Réunion du 24 juin 2008 à 17h00
Mission d’information sur les questions mémorielles

Bronislaw Geremek :

M. Mariton m'a interrogé sur la faiblesse de notre message universaliste. Lorsque j'étais en Chine, je parlais toujours du Tibet et des droits de l'homme. On me répondait alors très calmement qu'il s'agissait là de « nos » droits de l'homme et que la Chine s'appuyait sur d'autres droits de l'homme, inspirés de Confucius : l'homme doit d'abord être habillé, manger à sa faim et doit avoir un toit sur la tête – et il n'y a pas de bon argument contre cela.

Nous avons malgré tout raison de penser que les droits de l'homme ne sont pas une invention européenne, mais un principe universel. Les organisations internationales qui se réclament de la communauté doivent se réclamer de valeurs fondamentales qu'il est possible d'appliquer de façon universelle.

J'étais alors convaincu qu'il était impossible pour la Chine de se moderniser sans qu'elle applique chez elle la démocratie et sans qu'elle y respecte les droits de l'homme. Tout comme Amartya Sen avait prouvé que dans les pays démocratiques, il n'y avait pas de famine. Pour prévenir la famine, il faudrait donc instituer la démocratie. Or nous sommes en l'occurrence face à un véritable empire qui arrive à se moderniser, qui peut devenir une puissance économique et politique sans appliquer la démocratie. Un tel état de fait modifie quelque peu le discours universaliste. Avec ses camps, avec ses enfants de dix ans qui travaillent dans les usines, nous avons à faire à un régime totalitaire. Malgré les apparences, nous avons le devoir d'appliquer ce discours universel, dans l'intérêt de la survie de la civilisation dont nous faisons partie. Reste que nous nous trouvons dans une situation nouvelle et difficile. Et il faut réfléchir à ce qu'il faut faire.

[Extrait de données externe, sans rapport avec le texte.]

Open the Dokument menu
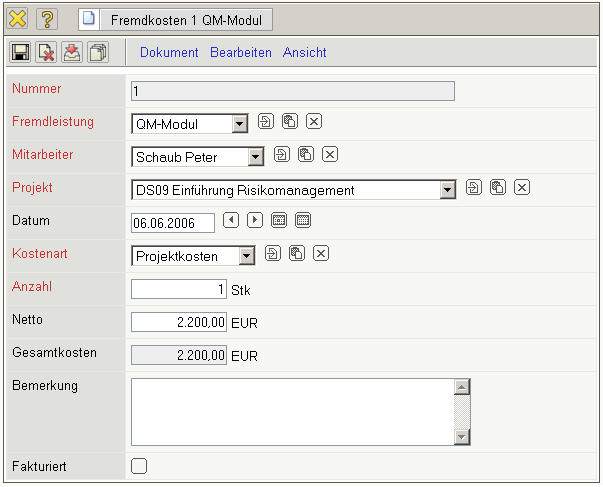This screenshot has width=603, height=487. (169, 52)
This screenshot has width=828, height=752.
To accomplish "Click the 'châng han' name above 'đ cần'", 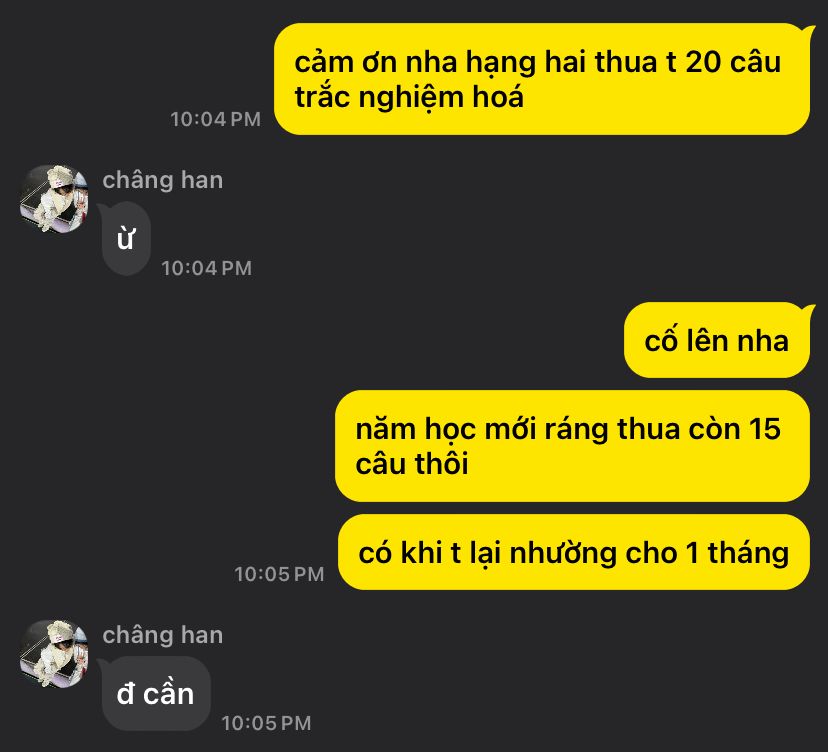I will (163, 635).
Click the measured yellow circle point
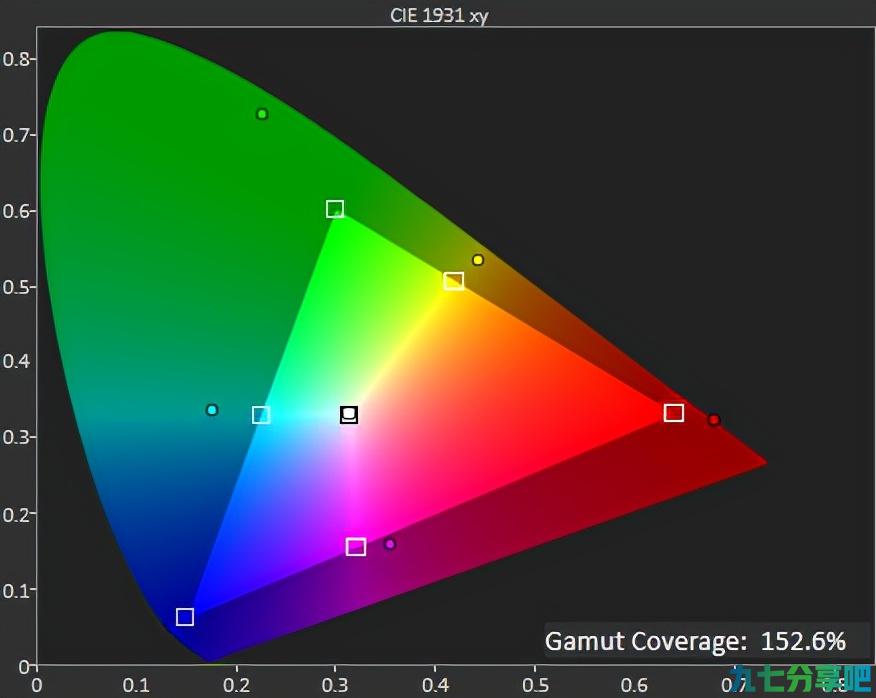The width and height of the screenshot is (876, 698). click(x=478, y=260)
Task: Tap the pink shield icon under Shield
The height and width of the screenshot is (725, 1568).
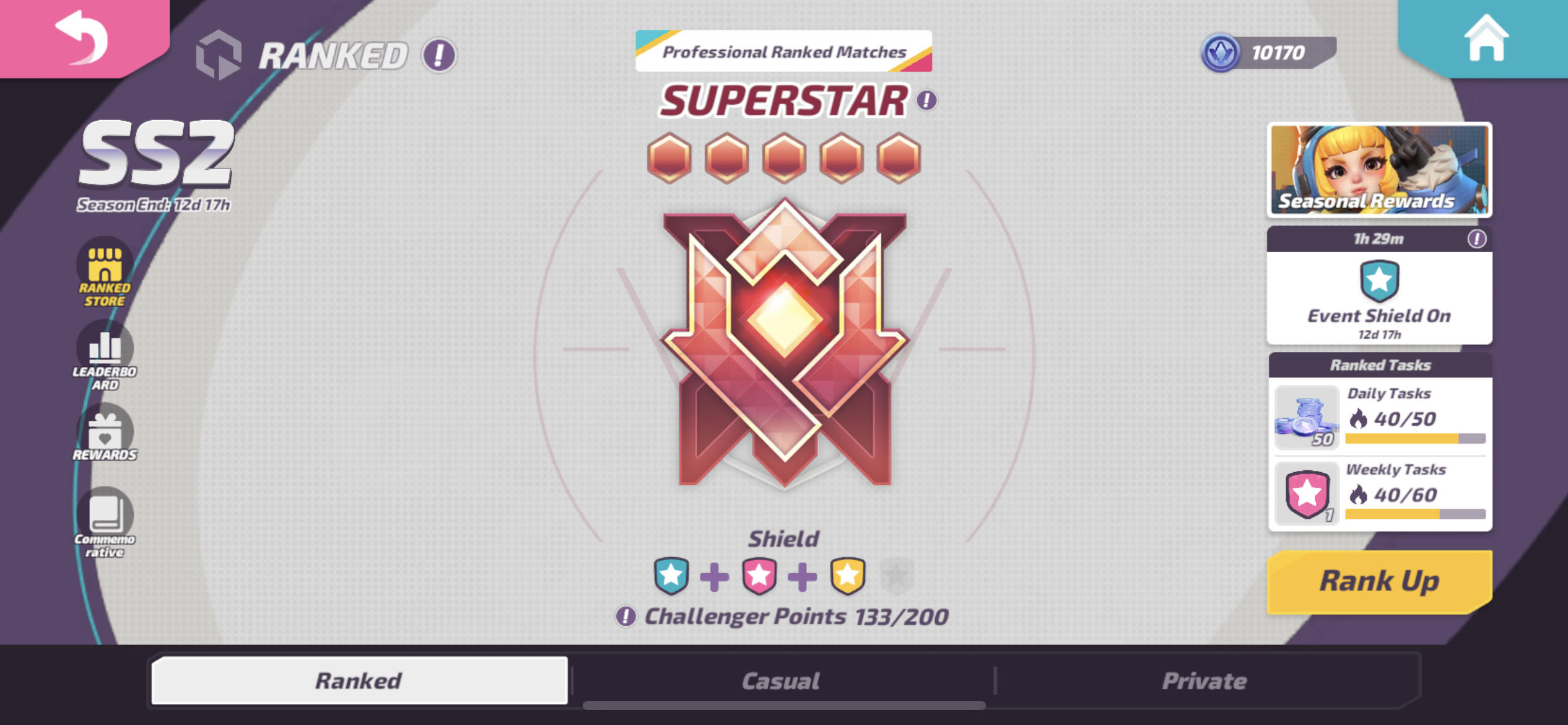Action: point(759,576)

Il en est de même de la Russie qui change, même si son régime politique est un régime autoritaire. La Tchétchénie pose un problème qui n'est pas qu'un problème de conscience. Le régime russe a des visées impériales, sous une forme différente d'autrefois, fondées non plus sur l'arme atomique, mais sur le gaz naturel, le pétrole et le monopole des matières premières. La Russie aime nouer des relations avec les puissances européennes, mais pas avec l'Union européenne ; les Français, les Italiens et les Allemands se laissent parfois séduire. Mais la Russie de Medvedev, comme le faisait celle de Poutine, se méfie de l'Union européenne, dans la mesure où cette dernière ne lui donne pas de place en tant que puissance européenne. Elle n'a pas plus de chance de devenir une puissance euro-asiatique, face à la Chine, comme elle le souhaitait. La Chine s'est éveillée et la Russie est en danger.

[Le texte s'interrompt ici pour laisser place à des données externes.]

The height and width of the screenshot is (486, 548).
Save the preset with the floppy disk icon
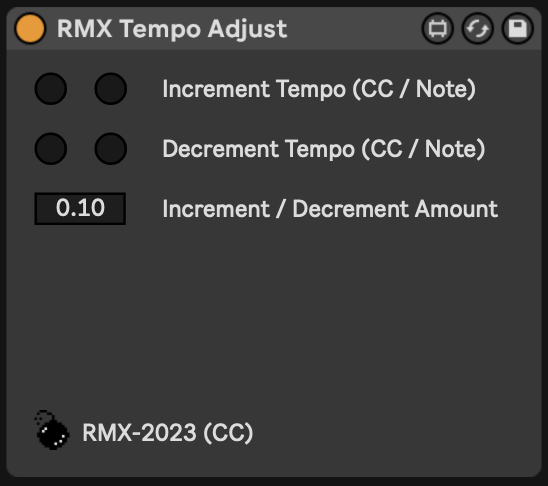click(518, 28)
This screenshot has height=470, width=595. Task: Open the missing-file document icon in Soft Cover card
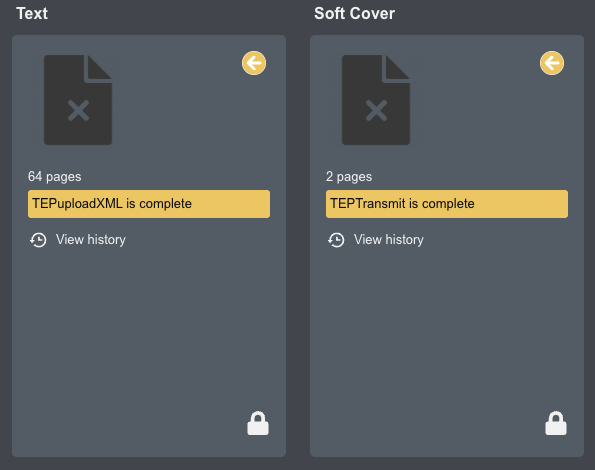376,100
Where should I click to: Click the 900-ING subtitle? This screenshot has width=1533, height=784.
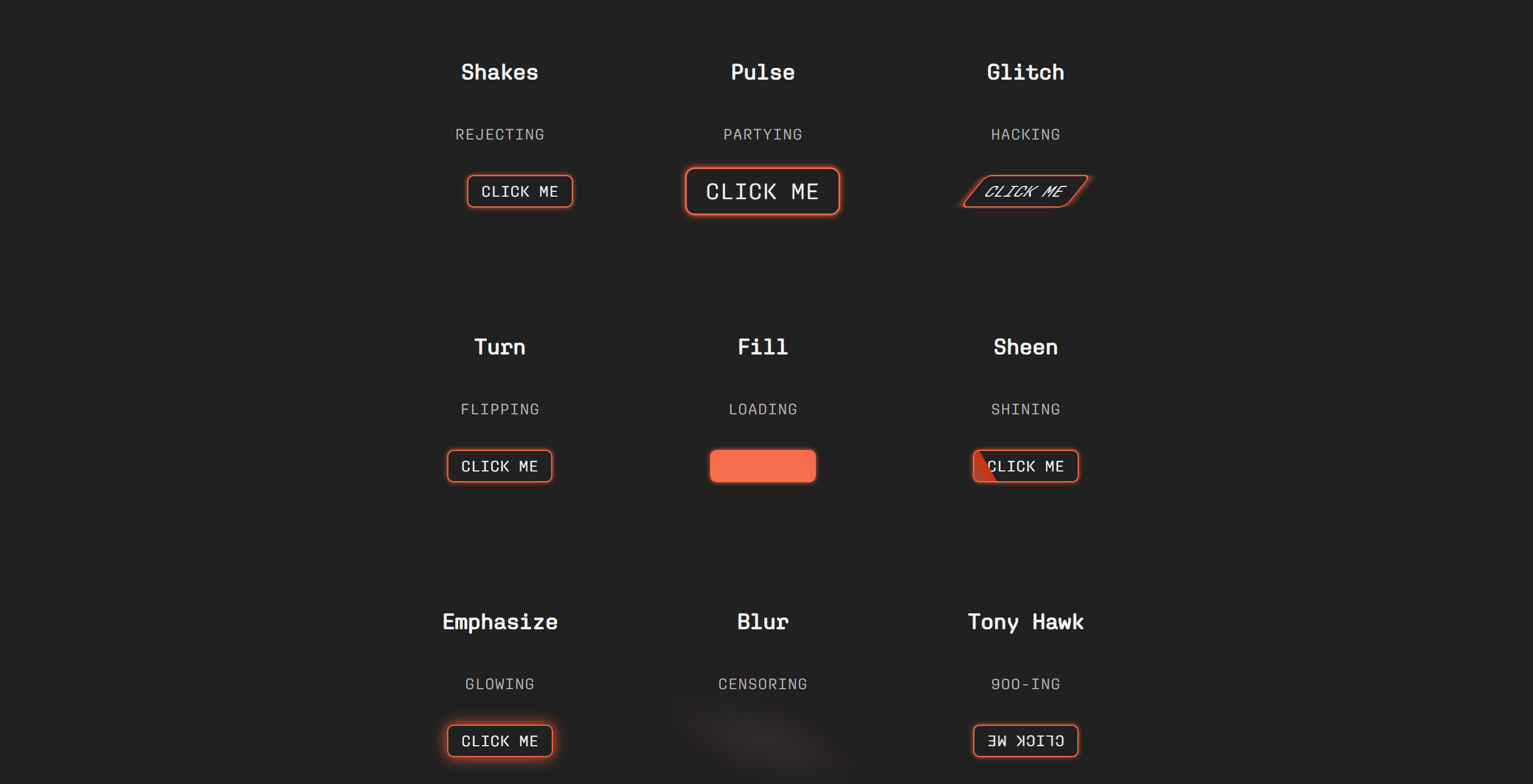pyautogui.click(x=1025, y=684)
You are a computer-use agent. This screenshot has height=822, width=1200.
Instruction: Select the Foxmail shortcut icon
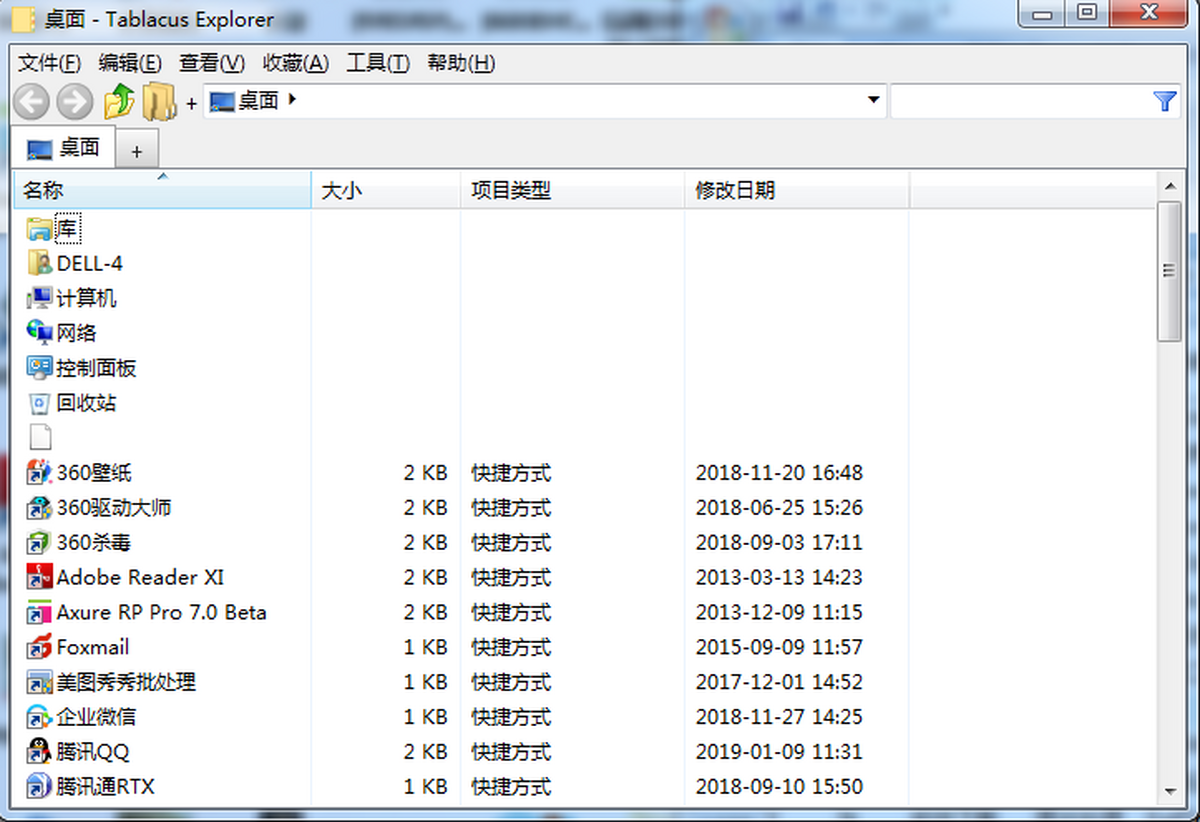point(39,647)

Monsieur Luca, la masse d'informations dont nous disposons est responsable de notre ignorance de l'histoire. Nous avons tellement de faits qui sont tous importants et Internet peut fournir des informations sur tout. Une telle masse nous fait perdre ce qui faisait la qualité de la culture européenne, qui était de faire des choix et de discerner ce qui peut être important. Mais lorsque je parle de notre ignorance de l'histoire, je veux surtout souligner que nous avons besoin d'un récit sur l'Europe : qu'est ce que l'Europe, comment l'Europe s'est-elle formée ? Que considère-t-elle comme sa propre histoire ? Répondre à ces questions revient à dire ce que nous sommes en tant qu'Européens.

Je suis très sensible au problème qui a été soulevé à propos des crimes communistes. Il ne faut pas oublier les millions de ceux qui sont morts dans les goulags ni ceux qui ont souffert de la famine en Ukraine. Il faut dire la vérité sur ces crimes, pour que les Russes puissent avoir le sentiment de leur propre dignité nationale. Des gens comme Sakharov, comme ceux du mouvement mémorial le réclament. Cette vérité est nécessaire pour qu'un peuple démocratique puisse régler ses comptes avec sa propre histoire et penser à l'avenir. Réclamer la condamnation de tels crimes sert l'avenir d'un peuple.

Monsieur Néri, les historiens doivent faire preuve de modestie face aux documents. J'étudie un complot de lépreux qui a été dénoncé au XIVe siècle. Tous les documents dont je dispose attestent qu'une internationale des lépreux s'était constituée pour tuer tous les chrétiens qui n'étaient pas lépreux. Ces lépreux ont déposé en ce sens – certes sous la torture. Face à de tels documents, il y a de quoi être désarmé. L'histoire est une leçon de modestie et d'humilité. Les récits historiques nous montrent, de la même façon, que ce que nous n'aurions jamais imaginé est possible.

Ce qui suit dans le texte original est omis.